Species | Mean.Sepal.Length | Num.Observations |
---|---|---|
setosa | 5.01 | 50 |
versicolor | 5.94 | 50 |
virginica | 6.59 | 50 |
If you wanted to know the overall (a.k.a. grand) mean sepal length, you could apply a weighted mean to the summary statistics in that table and find the answer: (5.01 * 50 + 5.94 * 50 + 6.59 * 50) / 150 = 5.85. This is the same result as if you had calculated it from the raw, unaggregated sample observations.
So there’s a weighted mean for the grand mean, but is there an analogous “weighted variance” calculation for the grand variance? In other words, given only summarized data, how could you recover the grand variance of the unaggregated sample data?
After some digging I turned up this article, Composite Standard Deviations, which breaks down precisely this topic! Perhaps unsurprisingly, this entire line of questioning relates closely to analysis of variance (ANOVA).
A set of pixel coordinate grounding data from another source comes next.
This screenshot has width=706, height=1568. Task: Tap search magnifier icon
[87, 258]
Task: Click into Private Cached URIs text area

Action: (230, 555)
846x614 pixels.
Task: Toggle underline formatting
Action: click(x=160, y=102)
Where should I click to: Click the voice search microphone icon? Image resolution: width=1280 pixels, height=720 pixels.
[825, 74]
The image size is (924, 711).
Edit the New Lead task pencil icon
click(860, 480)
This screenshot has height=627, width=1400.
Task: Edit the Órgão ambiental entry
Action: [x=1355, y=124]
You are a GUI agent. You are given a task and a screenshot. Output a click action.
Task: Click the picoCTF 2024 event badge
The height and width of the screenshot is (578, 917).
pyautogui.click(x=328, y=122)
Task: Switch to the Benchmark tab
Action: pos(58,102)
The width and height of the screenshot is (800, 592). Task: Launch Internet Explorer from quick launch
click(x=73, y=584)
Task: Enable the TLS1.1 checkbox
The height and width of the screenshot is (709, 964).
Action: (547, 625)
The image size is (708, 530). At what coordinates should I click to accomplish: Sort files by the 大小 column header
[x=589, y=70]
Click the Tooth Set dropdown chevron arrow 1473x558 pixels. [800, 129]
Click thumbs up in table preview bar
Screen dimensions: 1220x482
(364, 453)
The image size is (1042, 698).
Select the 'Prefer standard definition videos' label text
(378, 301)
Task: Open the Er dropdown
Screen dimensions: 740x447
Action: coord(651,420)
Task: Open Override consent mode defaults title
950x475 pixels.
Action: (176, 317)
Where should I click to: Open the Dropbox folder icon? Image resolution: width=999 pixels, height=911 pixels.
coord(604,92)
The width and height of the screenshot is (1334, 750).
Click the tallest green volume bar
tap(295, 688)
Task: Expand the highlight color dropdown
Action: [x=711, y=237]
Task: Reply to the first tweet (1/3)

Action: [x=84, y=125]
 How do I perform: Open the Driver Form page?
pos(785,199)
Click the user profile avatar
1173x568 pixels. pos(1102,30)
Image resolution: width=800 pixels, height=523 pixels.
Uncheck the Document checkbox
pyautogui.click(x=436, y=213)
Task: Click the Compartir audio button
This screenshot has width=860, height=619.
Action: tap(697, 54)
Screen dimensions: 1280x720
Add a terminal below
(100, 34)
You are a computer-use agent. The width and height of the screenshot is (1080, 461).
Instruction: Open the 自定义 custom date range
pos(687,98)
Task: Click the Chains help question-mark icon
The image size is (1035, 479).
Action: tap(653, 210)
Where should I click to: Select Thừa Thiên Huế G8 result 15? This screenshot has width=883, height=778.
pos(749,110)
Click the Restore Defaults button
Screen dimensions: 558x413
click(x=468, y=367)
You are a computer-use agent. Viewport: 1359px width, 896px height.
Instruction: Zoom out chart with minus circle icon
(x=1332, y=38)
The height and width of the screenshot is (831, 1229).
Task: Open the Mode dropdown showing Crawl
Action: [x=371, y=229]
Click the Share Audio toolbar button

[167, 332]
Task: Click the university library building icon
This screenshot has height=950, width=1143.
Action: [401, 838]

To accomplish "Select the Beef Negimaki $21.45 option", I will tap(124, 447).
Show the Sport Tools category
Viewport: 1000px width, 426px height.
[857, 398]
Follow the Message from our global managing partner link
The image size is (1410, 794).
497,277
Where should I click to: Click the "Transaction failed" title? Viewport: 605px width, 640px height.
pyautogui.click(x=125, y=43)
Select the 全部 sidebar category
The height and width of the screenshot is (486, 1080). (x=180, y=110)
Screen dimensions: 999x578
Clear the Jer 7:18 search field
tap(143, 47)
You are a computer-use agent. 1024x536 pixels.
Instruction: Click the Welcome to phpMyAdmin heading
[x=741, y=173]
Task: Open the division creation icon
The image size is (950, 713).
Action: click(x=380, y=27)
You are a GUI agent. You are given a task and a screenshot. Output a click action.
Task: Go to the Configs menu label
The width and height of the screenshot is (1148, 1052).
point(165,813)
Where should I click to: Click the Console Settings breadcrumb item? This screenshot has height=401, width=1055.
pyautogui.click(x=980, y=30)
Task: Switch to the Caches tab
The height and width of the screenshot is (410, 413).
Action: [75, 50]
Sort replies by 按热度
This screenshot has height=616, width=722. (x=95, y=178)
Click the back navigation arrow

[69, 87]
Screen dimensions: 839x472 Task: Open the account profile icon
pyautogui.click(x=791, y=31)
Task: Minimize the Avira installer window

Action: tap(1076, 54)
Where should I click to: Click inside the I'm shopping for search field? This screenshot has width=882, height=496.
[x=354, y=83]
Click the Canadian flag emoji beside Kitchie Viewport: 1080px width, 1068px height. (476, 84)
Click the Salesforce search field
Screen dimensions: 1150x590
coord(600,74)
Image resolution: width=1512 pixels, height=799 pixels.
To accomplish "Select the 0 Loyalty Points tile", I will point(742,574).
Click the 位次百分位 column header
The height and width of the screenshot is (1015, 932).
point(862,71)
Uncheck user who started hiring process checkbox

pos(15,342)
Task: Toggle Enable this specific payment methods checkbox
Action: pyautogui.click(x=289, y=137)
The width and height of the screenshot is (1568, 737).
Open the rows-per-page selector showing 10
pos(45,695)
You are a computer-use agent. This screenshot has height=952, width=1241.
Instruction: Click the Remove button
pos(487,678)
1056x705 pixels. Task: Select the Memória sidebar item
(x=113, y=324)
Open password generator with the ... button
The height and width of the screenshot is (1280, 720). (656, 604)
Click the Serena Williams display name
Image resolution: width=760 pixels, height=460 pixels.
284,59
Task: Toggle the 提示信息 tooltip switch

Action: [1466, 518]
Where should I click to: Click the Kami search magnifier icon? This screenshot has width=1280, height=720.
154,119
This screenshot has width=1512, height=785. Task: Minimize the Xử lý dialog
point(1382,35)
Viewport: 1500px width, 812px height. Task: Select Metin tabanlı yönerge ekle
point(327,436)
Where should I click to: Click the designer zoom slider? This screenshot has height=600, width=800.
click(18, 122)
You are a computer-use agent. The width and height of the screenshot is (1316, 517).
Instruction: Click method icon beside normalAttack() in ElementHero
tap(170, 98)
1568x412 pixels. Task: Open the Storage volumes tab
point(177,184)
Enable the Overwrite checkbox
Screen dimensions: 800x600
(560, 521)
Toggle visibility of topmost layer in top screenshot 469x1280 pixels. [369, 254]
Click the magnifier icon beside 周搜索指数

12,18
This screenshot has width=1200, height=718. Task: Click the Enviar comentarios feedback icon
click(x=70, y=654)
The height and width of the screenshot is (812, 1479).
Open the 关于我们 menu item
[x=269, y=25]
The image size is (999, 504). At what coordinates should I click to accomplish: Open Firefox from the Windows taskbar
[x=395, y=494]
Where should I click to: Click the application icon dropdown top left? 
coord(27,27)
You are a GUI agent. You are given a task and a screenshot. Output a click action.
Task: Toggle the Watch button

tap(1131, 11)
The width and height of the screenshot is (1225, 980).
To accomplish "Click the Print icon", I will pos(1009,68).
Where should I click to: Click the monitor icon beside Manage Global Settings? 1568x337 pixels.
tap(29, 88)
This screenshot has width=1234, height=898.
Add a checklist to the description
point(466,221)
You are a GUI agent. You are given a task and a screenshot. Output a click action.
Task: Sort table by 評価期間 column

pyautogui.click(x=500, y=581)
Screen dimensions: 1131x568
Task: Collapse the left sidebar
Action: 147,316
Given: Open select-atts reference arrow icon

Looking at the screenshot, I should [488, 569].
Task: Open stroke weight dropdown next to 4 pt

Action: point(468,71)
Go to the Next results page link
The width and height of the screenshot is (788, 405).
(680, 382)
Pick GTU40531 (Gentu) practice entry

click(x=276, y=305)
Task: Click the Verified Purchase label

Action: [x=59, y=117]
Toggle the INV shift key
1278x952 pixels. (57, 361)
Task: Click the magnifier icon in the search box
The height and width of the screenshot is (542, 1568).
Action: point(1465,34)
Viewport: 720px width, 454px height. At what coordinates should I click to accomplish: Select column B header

I’d like to take a stab at explaining my understanding of all this and at deriving the equation at hand, both to cement my understanding and to give MathJax a whirl for my first blog post. Also, see the end of the post for a reference snippet of R code.
The Punchline
Here’s the equation for the grand variance in terms of group summary statistics:
$$ \begin{align} \sigma^2 = \frac{1}{N-1}\sum_{g=1}^{G} \big[(n_g - 1)\sigma_g^2 + n_g(\mu_g - \mu)^2\big] \end{align} $$
Where
$G$
is the number of groups,$n_g$
= cardinality (count of observartions) of group$g \in \{1, 2,\ ...\ , G - 1, G\}$
,$\mu_g$
= mean of group$g$
,$\sigma_g^2$
= variance of group$g$
,- and
$N = \sum_{g=1}^{G} n_g$
is the total sample size.
The equation works regardless of the meaning attached to the groups, or even if the groups were assigned completely at random. However, we need $n_g \ge 1$
for all groups and the groups should be non-overlapping. In other words, an observation in the original dataset must be aggregated into one group only. Note that the weighted mean has these same conditions as well.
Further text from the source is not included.